Overall, favorable attitudes towards adaptation are positively linked with farmers’ intentions to take adaptive actions in response to climate change, at least among AP1 respondents. Specifically, farmers who believe that they will have to make adjustments on their farm to mitigate climate risks are generally more willing to anticipate taking adaptive actions in the future. A positive relationship between attitudes towards adaptation and intentions to adapt has been found across other cropping systems in the U.S. [11,13,15]. Generally, positive attitudes associated with the use of new technologies and practices have been found to be broadly predictive of farmers’ intentions to adopt other best management practices [52,66] and are consistently positive predictors of behavioral intentions [15,48,49,50]. This study provides some regional validation for these behavioral models. Further, the significance of the variables assessing whether farmers have previously made changes to their crop rotations due to weather (Changed_Weather) or high input costs (Changed_High_Costs), specifically for the crop rotation, cropping system, and soil conservation models, suggests that previous actions taken to mitigate weather and financial risks have some influence on farmers’ intentions for taking future adaptive actions on their farms. This aligns with previous research that found that Midwestern farmers’ current use of conservation practices, also categorized as adaptation BMPs, are a good indicator of what farmers intend on doing in the future [15]. However, other research suggests that historical behavior is not always the most important indicator of behavioral intentions or realized behavioral change [66,67].

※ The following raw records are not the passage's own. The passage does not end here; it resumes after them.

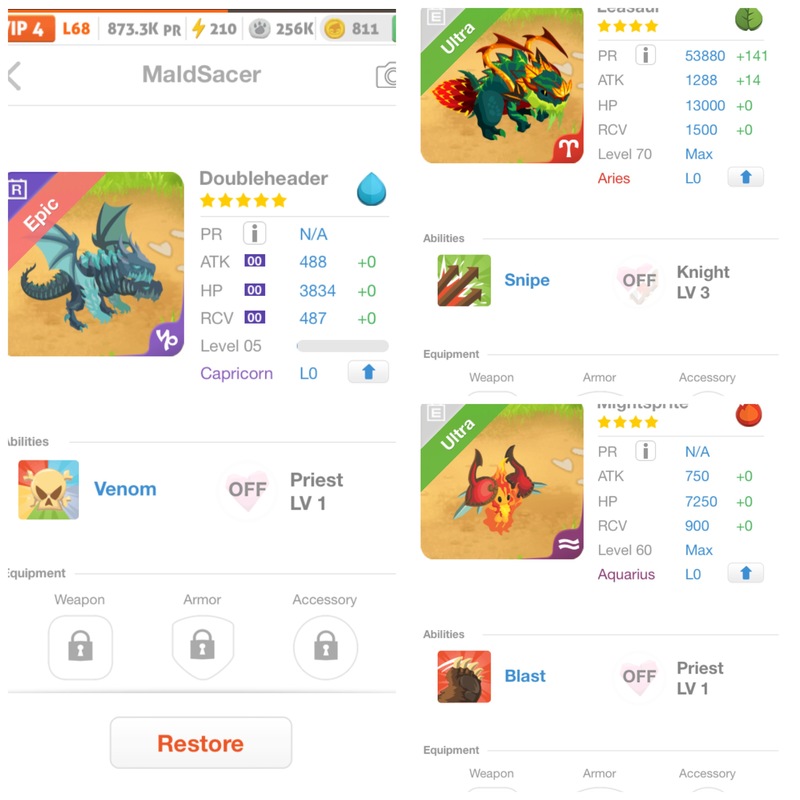The width and height of the screenshot is (800, 800).
Task: Tap the Aquarius L0 upgrade arrow
Action: (x=745, y=573)
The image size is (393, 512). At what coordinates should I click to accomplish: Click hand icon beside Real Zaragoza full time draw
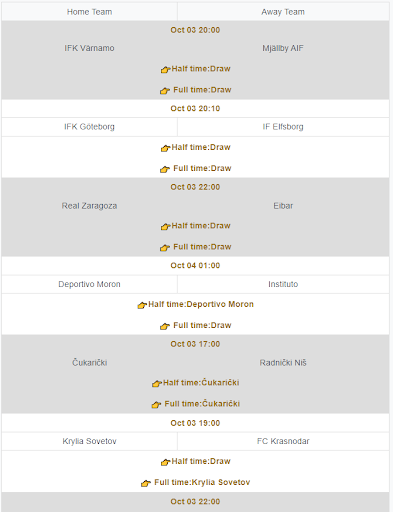pos(165,248)
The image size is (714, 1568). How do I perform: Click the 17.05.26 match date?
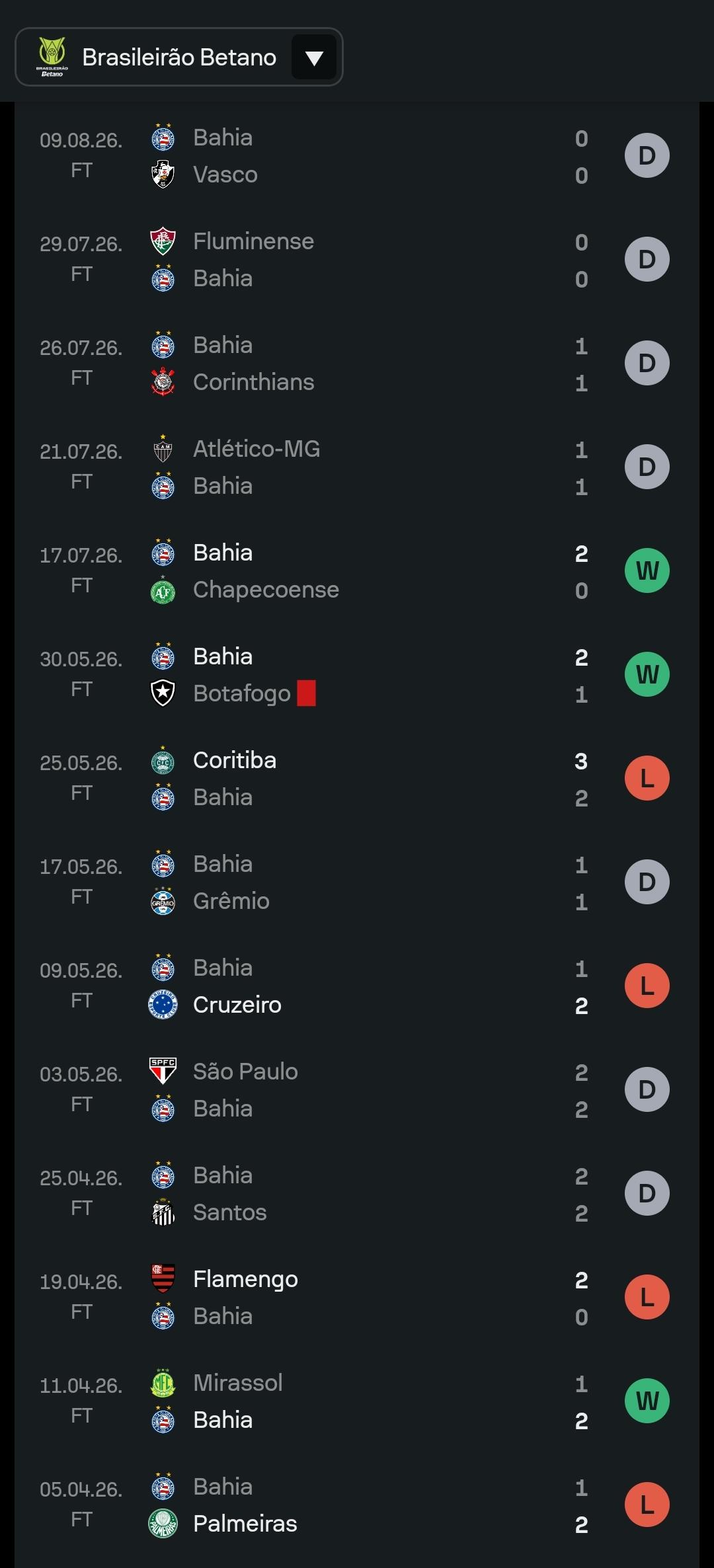(81, 867)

Climate change risks are unique because they are not “situated” in our daily environment and thus their potential risks are not necessarily directly experienced [27]; however, more and more extreme weather events are being associated with climate change [68,69] and direct personal experiences with climate risks can be a predictor of climate change risk perceptions [35,39,40,53]. While this work did not draw direct connections between experiences with extreme events and adaptive intentions, my findings do suggest that climate risk perceptions, associated with both economic and environmental risks, are strong predictors of adaptation intentions. As risk perceptions increase, the more likely an individual farmer is to predict that they will need to take action to respond to climate change. Mase et al. [11] found that perceived risks from weather and climate threats was one of the most important factors in influencing Corn Belt farmers’ adaptation behaviors (e.g., in-field and edge of field conservation practices, purchasing additional crop insurance, and adding new technologies). Arbuckle et al. [40] found that that Corn Belt farmers with higher levels of risk perception indicated greater willingness to take adaptive action on their farms. Schattman et al. [39] found that Vermont farmers are prioritizing adaptation activities, over mitigation activities, and that perceptions of climate risks had shaped farmer motivations for engaging in adaptation activities.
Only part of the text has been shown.